La arquitectura no se agota en los edificios. Pero en las calles anda revuelta. No se trata de un nuevo movimiento, se debate más bien su futuro. Se habla de perder (autoría) y de ganar (capacidad de intervención en las ciudades). En el mar convulso de falta de encargos, exceso de escuelas, arquitectos sin clientes y nuevas leyes que amenazan con limitar sus competencias (borrador del Ley de Servicios Profesionales, LSP) el arquitecto Antonio Jiménez Torrecillas ha definido su profesión como “una forma pacífica de cambiar las cosas”. Y en eso andan muchos arquitectos. Buscan ampliar los límites de su disciplina trabajando con otros profesionales. Y escuchando a la gente.
Los colectivos de arquitectos que, sin ser políticos, atienden a las demandas de los ciudadanos han visto cómo el fallo de la última Bienal Española de Arquitectura y Urbanismo (XII BEAU –que expondrá los proyectos ganadores y finalistas en noviembre, en el Matadero de Madrid) premiaba su trabajo. Esa nueva amplitud de miras del jurado reconoce a quien muchas veces ni firma ni visa proyectos, pero sí mejora la vida en muchos barrios y redefine, ampliándolo, el futuro de la arquitectura. Lo hace porque enciende una luz sobre el trabajo colectivo algo que se reconoce ahora y se tiende a asociar a la crisis pero que, sin embargo, lleva años existiendo. El sevillano Santiago Cirugeda, y su colectivo Recetas Urbanas, defienden la autoconstrucción y el reciclaje de edificios desde 1996, mucho antes de que estallara la burbuja.
“Aunque las ciudades las disfrutemos y las paguemos entre todos, las transformaciones urbanas han sido durante mucho tiempo monopolio de poderes con intereses parciales”, explica el arquitecto David Juárez del colectivo barcelonés Straddle3. En los últimos años, la suma de profesionales y sociedad ha levantado viviendas hechas con material reciclado y ha acondicionado solares vacíos como espacios de convivencia. No son solo arquitectos lo que hay detrás de esas acciones, pero todos forman parte de Arquitecturas Colectivas, una organización que busca que los ciudadanos sientan la calle como propia.
Todas estas acciones cívicas -que a pesar de construir parte de las ciudades no suelen ser consideradas arquitectura- están demostrando una capacidad transformadora, motivadora y operativa de la que están careciendo los políticos en épocas de escasez. Sin embargo, y a pesar de este último galardón al madrileño Campo de la Cebada, no resulta serio que solo se relacione el trabajo colectivo con la juventud, como si de una fiebre pasajera se tratara en lugar de una oportunidad.

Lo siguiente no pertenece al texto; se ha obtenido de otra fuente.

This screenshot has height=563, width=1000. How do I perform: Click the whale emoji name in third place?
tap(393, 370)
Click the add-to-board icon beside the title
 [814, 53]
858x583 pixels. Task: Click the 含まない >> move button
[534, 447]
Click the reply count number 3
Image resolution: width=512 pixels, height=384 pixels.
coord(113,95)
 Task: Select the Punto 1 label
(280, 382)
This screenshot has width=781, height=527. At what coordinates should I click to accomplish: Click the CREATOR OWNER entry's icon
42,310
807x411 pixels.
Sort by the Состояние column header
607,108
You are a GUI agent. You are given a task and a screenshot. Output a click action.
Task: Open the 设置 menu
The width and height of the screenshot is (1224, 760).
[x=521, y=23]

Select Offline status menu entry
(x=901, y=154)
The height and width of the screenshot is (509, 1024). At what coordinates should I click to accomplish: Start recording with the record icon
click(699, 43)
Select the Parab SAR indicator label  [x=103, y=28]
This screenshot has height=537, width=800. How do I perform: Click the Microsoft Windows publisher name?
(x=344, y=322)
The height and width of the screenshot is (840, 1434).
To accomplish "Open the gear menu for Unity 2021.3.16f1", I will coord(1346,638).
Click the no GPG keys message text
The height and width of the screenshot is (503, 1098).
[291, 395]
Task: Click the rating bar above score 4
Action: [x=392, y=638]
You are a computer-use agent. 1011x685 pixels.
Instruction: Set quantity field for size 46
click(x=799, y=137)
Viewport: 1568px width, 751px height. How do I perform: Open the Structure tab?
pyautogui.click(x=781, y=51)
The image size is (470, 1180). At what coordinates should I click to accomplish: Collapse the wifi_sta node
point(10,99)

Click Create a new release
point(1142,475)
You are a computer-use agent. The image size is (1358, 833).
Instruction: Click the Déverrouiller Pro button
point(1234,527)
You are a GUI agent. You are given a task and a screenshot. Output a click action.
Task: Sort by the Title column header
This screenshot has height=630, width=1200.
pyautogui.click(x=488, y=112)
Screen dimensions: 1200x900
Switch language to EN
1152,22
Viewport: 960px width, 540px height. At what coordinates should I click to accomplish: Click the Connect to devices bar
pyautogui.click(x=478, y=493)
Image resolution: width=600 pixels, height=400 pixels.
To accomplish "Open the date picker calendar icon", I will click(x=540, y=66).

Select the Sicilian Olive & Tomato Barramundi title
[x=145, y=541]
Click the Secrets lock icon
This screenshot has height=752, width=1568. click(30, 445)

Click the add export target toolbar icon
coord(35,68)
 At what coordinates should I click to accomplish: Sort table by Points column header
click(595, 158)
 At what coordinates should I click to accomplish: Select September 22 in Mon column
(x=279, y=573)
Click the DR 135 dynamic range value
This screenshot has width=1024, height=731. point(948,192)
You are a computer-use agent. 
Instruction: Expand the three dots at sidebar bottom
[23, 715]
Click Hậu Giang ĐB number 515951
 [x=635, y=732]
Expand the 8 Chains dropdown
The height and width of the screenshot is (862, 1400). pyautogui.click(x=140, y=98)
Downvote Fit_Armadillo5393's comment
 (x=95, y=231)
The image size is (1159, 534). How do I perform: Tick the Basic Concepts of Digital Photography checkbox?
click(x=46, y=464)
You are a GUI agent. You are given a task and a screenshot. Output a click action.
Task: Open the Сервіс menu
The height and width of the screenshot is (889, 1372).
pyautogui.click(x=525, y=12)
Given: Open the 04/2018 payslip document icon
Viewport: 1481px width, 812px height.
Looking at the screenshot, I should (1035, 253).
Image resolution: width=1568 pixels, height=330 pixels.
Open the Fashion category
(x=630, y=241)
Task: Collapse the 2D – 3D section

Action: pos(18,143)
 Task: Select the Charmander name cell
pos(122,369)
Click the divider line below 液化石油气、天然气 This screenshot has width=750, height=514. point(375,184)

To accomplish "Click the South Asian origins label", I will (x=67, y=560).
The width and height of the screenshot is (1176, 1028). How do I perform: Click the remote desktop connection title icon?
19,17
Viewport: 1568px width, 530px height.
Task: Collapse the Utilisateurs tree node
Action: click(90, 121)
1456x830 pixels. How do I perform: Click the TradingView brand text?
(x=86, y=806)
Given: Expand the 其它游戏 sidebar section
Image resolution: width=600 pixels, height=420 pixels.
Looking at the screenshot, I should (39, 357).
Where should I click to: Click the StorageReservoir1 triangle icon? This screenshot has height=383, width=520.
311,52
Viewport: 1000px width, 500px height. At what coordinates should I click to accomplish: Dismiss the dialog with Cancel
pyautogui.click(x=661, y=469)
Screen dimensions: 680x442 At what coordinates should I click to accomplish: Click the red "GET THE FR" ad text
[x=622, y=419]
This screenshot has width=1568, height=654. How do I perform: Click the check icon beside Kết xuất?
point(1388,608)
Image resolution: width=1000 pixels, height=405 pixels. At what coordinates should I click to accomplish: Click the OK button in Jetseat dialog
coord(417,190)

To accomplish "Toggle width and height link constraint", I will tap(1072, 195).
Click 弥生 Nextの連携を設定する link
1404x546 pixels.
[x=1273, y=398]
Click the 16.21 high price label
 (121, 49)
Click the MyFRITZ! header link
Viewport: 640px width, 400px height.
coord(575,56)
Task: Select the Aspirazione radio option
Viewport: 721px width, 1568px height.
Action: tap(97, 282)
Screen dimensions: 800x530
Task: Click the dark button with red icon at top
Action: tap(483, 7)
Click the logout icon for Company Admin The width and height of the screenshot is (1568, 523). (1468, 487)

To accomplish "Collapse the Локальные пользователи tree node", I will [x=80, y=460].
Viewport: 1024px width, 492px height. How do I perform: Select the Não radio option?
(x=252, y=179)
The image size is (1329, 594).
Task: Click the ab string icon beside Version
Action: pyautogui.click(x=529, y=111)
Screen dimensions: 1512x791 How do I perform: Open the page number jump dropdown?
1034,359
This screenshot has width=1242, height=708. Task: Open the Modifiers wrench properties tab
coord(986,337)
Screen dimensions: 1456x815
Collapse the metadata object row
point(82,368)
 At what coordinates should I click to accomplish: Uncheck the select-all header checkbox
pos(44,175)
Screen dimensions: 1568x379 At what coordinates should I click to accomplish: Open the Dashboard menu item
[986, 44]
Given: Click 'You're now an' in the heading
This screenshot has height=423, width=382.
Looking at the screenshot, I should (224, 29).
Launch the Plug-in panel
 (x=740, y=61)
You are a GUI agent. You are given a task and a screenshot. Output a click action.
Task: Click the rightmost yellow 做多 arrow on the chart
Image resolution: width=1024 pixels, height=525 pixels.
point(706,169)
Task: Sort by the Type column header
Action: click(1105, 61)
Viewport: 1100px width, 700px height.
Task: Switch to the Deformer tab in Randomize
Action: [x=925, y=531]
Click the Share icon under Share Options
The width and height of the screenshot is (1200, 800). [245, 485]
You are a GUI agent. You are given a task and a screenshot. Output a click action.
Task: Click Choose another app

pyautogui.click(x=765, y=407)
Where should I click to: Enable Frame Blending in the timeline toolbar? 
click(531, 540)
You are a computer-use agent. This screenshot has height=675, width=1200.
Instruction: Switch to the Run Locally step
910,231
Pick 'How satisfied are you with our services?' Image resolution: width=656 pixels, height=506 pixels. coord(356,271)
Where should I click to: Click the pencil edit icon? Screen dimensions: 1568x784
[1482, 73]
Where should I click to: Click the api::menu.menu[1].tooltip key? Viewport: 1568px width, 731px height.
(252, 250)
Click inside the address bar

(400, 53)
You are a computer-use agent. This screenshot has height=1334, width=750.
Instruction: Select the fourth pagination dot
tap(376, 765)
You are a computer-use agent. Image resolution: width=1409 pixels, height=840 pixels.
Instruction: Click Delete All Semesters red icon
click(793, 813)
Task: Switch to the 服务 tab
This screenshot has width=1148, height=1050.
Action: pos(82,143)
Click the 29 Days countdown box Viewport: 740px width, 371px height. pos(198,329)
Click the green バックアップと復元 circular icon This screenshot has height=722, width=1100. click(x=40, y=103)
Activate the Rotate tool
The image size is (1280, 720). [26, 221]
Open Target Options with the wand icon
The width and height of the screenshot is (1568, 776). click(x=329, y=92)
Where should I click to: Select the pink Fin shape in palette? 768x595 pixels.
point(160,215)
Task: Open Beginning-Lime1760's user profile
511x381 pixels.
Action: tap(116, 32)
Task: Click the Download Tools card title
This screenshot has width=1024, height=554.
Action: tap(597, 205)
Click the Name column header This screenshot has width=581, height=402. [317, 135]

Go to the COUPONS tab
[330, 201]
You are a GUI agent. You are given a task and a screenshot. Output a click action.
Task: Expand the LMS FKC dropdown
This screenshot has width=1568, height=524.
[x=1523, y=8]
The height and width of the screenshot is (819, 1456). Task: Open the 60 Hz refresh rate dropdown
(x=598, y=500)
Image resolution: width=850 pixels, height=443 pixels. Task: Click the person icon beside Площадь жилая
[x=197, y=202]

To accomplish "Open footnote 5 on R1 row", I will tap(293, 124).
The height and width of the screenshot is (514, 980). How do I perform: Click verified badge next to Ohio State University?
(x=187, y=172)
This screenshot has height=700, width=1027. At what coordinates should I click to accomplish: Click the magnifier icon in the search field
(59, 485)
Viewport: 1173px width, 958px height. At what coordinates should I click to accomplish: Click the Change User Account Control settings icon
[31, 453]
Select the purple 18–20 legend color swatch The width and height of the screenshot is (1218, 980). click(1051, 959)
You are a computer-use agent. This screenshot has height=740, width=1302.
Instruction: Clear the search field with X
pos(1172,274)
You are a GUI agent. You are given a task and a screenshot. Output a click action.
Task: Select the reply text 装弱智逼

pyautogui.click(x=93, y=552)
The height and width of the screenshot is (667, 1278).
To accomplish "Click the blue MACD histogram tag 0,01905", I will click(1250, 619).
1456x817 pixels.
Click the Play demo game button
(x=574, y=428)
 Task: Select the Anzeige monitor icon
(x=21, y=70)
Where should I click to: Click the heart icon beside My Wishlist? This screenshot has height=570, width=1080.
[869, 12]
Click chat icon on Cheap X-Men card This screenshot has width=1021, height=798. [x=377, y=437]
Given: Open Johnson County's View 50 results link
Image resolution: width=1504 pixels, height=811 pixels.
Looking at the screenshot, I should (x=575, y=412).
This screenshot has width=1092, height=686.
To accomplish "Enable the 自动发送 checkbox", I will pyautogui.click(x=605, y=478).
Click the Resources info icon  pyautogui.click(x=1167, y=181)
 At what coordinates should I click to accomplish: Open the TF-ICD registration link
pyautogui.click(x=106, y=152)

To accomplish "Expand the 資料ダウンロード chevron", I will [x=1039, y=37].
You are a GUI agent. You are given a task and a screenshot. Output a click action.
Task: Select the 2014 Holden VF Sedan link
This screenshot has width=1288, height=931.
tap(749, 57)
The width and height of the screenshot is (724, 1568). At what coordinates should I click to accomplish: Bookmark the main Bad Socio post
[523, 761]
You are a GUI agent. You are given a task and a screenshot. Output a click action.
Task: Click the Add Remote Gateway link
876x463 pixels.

Es inequívocamente bueno que los solares vacíos tengan un uso social, aunque sea temporal. Es cívico –e inteligente- que los ciudadanos contribuyan a mejorar sus barrios –uno valora lo que cuida y cuida lo que valora-, pero es, sin embargo, peligroso que los ayuntamientos deleguen su responsabilidad de cuidar y crear espacios públicos en esas iniciativas ciudadanas. El reconocimiento a proyectos colectivos, en los que los vecinos intervienen en la planificación y ejecución de nuevos espacios públicos, altera la relación entre obra y autoría. Por eso reconociendo al Campo de la Cebada del centro de Madrid como un trabajo conjunto de arquitectos y sociedad civil los cambios que afronta la arquitectura se anuncian radicales. ¿Es la participación ciudadana y son los colectivos de arquitectos una moda para la crisis o una vía de futuro? Los próximos años veremos si la profesión de arquitecto, los políticos y las ciudades absorben y apoyan estas acciones. De hacerlo cambiarían las reglas del juego para las ciudades para la profesión de arquitecto y para la especulación inmobiliaria.